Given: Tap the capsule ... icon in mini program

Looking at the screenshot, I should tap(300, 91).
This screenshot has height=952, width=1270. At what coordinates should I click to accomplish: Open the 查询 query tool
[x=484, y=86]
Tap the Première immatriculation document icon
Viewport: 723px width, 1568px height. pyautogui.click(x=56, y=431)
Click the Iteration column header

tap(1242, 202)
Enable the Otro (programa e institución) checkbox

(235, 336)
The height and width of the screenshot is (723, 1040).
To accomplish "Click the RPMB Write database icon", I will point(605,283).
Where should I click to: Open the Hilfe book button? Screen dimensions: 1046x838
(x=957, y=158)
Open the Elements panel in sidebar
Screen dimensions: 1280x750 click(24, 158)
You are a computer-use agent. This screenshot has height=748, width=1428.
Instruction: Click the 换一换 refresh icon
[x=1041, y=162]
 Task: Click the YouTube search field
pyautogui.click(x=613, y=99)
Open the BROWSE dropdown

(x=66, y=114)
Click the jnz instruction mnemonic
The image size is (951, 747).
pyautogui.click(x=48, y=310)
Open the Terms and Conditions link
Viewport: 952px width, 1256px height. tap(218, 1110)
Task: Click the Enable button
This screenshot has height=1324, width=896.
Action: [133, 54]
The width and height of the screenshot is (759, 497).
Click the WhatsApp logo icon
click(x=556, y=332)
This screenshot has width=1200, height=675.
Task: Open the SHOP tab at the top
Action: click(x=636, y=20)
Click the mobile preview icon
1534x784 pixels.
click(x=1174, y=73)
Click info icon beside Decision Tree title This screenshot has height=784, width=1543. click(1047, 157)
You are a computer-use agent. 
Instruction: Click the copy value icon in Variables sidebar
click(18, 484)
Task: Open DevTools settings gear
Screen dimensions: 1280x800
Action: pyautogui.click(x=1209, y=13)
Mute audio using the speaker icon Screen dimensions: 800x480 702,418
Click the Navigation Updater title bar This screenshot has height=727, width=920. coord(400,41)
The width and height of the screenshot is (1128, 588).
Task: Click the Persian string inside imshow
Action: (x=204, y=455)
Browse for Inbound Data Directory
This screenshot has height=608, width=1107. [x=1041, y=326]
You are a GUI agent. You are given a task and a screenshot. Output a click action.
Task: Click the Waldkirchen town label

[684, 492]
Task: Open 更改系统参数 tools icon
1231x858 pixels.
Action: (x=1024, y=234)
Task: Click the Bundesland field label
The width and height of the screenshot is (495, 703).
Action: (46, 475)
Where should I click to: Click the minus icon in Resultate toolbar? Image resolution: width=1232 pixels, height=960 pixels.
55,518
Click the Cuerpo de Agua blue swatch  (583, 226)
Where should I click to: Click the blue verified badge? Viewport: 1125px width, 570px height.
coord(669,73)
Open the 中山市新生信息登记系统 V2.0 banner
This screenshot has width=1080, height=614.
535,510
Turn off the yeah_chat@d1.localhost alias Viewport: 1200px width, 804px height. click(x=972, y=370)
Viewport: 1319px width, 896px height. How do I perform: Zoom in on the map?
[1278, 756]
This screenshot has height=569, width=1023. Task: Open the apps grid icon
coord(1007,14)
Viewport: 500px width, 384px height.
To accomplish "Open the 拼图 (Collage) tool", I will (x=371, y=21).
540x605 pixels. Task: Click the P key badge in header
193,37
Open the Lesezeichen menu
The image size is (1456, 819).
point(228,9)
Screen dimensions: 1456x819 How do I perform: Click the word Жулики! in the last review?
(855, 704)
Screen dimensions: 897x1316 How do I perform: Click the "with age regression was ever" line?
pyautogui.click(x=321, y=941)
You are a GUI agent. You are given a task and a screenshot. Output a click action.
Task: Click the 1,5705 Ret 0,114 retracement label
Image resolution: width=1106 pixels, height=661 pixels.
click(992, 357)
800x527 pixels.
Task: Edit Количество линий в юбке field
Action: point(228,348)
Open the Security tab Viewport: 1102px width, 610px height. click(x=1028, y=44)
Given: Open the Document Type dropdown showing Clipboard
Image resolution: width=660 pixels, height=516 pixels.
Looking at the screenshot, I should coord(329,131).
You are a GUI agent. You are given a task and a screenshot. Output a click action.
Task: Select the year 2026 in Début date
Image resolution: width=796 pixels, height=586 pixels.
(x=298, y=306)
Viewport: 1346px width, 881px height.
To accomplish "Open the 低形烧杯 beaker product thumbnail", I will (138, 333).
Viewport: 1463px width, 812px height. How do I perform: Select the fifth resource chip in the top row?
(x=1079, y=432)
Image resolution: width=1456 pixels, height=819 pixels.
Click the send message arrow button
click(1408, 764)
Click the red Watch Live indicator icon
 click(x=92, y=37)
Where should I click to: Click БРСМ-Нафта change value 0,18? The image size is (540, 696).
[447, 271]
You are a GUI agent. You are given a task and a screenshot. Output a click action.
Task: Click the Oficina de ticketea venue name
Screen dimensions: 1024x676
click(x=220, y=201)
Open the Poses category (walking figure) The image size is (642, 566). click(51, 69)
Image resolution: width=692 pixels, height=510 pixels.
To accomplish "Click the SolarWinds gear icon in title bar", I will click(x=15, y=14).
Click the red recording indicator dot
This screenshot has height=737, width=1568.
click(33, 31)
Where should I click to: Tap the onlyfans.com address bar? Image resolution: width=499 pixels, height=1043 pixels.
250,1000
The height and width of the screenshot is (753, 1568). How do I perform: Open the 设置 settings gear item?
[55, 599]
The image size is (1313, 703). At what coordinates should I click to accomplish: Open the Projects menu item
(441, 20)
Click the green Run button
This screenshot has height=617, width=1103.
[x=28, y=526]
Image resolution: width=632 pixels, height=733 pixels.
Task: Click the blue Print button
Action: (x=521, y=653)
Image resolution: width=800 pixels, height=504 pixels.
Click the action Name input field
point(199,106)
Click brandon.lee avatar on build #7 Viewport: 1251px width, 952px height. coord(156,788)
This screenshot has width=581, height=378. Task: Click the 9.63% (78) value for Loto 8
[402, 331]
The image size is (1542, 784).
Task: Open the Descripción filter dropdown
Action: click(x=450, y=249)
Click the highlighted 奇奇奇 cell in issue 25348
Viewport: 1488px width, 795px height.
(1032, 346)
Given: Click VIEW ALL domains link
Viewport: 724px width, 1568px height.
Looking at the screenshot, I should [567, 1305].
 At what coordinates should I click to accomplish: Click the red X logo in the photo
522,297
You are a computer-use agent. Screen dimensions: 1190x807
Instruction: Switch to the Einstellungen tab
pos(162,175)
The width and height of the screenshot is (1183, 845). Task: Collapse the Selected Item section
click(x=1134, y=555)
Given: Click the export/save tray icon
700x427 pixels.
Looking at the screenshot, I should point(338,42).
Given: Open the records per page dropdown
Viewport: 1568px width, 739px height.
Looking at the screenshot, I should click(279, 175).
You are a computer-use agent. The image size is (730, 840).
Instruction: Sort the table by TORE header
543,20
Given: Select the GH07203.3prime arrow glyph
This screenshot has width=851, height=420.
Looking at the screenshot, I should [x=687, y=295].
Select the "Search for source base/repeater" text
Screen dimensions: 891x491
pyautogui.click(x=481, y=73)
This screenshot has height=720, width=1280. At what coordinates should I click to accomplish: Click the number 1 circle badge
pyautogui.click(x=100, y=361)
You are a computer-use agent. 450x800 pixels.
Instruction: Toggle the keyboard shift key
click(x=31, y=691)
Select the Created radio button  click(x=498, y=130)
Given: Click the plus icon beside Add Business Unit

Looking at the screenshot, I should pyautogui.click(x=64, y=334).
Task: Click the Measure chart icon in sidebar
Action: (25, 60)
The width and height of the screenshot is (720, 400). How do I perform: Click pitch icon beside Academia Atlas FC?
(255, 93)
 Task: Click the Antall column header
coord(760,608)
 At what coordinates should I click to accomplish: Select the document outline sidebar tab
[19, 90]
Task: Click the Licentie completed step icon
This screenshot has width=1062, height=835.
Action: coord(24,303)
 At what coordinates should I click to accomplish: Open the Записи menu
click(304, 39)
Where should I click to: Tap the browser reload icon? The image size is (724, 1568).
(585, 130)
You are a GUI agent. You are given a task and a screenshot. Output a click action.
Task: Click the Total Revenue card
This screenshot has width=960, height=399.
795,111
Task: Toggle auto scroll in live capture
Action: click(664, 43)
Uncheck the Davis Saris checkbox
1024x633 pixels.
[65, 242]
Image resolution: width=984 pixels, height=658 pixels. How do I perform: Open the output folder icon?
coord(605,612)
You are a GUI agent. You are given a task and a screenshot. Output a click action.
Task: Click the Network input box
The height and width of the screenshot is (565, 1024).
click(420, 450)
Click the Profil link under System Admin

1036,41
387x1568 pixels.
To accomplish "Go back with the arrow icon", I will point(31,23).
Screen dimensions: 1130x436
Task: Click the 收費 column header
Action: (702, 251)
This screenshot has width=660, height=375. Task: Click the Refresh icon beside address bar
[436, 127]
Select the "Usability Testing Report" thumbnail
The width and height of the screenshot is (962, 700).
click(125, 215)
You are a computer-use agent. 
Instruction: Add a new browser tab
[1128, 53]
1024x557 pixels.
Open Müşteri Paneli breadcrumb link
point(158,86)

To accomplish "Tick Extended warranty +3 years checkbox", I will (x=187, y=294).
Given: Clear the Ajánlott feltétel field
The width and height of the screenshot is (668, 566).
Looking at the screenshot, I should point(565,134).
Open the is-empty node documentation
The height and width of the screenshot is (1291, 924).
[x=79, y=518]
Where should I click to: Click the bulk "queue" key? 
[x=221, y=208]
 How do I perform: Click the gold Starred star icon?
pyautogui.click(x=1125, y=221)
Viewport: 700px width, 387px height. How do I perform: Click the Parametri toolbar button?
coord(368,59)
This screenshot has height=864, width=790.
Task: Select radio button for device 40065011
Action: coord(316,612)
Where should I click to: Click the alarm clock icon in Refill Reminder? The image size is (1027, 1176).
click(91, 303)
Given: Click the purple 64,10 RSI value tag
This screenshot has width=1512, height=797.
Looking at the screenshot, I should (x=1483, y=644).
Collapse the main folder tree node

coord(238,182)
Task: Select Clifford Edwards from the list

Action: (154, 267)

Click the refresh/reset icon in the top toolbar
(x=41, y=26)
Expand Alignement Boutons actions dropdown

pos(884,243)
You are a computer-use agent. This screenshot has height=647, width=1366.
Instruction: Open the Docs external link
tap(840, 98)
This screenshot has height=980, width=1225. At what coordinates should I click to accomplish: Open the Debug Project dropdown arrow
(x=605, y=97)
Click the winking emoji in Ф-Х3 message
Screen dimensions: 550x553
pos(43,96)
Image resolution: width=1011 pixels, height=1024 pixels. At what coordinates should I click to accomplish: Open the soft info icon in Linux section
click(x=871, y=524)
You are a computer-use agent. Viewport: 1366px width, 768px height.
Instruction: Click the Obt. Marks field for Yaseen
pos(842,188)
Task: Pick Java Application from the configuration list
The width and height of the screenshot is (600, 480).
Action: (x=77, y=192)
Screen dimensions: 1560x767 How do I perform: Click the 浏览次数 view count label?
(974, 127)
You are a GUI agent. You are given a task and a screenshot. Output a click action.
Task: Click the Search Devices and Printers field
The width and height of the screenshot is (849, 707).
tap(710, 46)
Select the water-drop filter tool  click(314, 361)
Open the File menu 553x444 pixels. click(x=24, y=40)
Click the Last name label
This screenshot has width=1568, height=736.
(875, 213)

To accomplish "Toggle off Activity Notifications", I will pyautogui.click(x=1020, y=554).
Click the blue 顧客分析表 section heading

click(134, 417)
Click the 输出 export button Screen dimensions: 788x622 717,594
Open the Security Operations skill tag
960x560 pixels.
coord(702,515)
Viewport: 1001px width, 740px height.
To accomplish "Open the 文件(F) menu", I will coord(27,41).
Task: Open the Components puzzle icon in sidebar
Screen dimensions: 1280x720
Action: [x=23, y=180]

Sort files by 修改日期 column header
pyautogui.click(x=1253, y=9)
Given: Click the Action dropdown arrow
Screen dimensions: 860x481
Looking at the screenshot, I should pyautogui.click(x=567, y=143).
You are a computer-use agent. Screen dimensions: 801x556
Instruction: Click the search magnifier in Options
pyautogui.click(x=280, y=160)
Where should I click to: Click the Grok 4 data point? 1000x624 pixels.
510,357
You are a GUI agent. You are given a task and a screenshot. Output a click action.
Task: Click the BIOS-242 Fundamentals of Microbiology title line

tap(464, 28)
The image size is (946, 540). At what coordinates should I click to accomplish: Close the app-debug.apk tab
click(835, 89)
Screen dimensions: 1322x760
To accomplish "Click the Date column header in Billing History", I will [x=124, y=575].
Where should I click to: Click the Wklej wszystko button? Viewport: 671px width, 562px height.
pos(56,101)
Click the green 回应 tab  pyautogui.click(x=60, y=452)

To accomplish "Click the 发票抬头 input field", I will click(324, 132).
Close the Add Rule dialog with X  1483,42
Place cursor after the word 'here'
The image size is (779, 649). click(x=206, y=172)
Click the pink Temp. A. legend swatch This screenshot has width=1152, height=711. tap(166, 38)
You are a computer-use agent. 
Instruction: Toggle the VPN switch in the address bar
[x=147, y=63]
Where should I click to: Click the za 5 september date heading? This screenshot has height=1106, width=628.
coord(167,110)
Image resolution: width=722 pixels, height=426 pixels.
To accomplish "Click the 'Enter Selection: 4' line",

—————

* [Task to carry out]
Only the count is needed: the number of lines in the data that include the word "swatch".

* [Response below]
2